◆ Exercise brief: Lift out all lines below that contain "computer".

Given records Block Start

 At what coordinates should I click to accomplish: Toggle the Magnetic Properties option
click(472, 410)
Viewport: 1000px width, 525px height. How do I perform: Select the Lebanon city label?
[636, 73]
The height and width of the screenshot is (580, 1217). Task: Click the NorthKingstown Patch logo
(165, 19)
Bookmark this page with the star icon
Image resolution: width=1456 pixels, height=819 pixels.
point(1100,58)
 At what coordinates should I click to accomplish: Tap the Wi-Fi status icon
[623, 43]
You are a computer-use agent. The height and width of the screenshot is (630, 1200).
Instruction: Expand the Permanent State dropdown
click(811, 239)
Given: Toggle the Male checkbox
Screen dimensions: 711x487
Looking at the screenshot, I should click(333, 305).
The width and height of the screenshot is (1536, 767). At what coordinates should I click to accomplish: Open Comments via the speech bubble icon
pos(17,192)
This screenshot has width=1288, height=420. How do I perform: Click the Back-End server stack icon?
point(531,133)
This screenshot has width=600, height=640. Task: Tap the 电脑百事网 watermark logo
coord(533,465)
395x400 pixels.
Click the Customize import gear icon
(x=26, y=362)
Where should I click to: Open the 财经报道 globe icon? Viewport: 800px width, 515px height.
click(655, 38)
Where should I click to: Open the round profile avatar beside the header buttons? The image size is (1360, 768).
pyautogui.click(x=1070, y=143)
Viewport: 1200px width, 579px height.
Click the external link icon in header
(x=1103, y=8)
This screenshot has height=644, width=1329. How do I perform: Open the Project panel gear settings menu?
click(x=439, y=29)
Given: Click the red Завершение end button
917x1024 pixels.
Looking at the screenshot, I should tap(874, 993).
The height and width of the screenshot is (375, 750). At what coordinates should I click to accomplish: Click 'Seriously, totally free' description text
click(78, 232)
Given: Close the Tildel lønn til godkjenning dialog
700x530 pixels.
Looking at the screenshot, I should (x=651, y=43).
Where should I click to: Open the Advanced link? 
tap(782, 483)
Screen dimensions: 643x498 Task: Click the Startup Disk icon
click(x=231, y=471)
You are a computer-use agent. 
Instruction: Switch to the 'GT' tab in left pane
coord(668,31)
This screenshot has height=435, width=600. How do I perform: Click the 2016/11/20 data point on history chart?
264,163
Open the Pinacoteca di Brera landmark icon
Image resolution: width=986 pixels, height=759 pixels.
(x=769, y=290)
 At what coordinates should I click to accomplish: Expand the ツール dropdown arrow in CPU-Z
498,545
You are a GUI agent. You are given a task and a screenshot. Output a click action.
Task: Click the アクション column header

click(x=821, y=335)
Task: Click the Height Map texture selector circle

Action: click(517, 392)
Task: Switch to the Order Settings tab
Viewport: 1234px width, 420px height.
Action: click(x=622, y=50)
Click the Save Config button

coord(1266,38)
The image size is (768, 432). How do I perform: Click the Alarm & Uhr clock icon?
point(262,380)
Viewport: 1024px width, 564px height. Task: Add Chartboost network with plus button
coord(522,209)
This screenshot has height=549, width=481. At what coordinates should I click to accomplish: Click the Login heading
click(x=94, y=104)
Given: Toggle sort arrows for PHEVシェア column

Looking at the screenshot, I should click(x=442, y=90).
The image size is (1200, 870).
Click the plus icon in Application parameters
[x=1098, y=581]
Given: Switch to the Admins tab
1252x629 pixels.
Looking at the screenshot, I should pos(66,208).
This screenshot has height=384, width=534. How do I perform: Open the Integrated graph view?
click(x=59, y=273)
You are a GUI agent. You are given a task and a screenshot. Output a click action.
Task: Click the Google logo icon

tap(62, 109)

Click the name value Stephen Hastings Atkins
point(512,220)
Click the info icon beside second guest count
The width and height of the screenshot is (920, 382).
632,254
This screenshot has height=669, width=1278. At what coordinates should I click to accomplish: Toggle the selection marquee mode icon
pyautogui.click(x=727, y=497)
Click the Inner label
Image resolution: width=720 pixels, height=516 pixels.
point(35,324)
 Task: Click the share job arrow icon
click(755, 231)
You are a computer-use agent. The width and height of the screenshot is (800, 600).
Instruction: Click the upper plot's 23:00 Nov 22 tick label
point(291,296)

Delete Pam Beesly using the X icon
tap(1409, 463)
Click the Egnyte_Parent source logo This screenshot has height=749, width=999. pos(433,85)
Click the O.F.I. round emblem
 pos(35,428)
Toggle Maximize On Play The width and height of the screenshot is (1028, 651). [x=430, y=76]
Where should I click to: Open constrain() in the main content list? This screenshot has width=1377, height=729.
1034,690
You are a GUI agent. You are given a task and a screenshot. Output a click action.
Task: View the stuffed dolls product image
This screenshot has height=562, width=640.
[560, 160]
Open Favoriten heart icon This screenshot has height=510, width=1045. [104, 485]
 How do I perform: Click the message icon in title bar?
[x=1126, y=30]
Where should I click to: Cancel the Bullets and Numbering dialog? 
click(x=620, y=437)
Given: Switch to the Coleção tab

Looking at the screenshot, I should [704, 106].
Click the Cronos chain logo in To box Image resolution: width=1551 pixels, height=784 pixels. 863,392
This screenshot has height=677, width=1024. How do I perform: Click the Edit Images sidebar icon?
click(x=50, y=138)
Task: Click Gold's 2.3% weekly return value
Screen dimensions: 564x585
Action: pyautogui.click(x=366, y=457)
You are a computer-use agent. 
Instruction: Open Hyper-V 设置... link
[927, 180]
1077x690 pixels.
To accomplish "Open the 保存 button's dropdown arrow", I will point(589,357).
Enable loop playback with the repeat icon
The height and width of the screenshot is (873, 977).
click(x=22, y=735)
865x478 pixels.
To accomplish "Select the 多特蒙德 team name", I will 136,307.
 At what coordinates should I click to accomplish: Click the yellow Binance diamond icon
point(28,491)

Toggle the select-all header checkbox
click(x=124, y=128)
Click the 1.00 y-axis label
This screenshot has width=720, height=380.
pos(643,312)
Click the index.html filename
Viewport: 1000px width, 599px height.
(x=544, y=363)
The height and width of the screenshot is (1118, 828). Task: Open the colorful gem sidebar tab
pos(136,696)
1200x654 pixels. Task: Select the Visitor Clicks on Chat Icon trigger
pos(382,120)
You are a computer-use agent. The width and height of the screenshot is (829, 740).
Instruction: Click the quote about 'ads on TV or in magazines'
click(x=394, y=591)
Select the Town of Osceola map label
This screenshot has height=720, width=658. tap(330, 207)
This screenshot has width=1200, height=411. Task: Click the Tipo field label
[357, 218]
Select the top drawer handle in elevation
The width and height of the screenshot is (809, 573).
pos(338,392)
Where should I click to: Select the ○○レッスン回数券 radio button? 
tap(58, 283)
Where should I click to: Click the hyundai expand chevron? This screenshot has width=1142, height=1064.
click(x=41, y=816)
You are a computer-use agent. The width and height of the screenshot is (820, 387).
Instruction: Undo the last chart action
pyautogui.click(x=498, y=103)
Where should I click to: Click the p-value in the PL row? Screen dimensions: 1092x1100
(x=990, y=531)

Given records Block End

◆ The completed task:
You are a computer-use agent. The height and width of the screenshot is (630, 1200).
You are a computer-use agent. 
You are a computer-use agent. The width and height of the screenshot is (800, 600).
You are a computer-use agent. 
You are a computer-use agent. The width and height of the screenshot is (829, 740).
You are a computer-use agent. The width and height of the screenshot is (820, 387).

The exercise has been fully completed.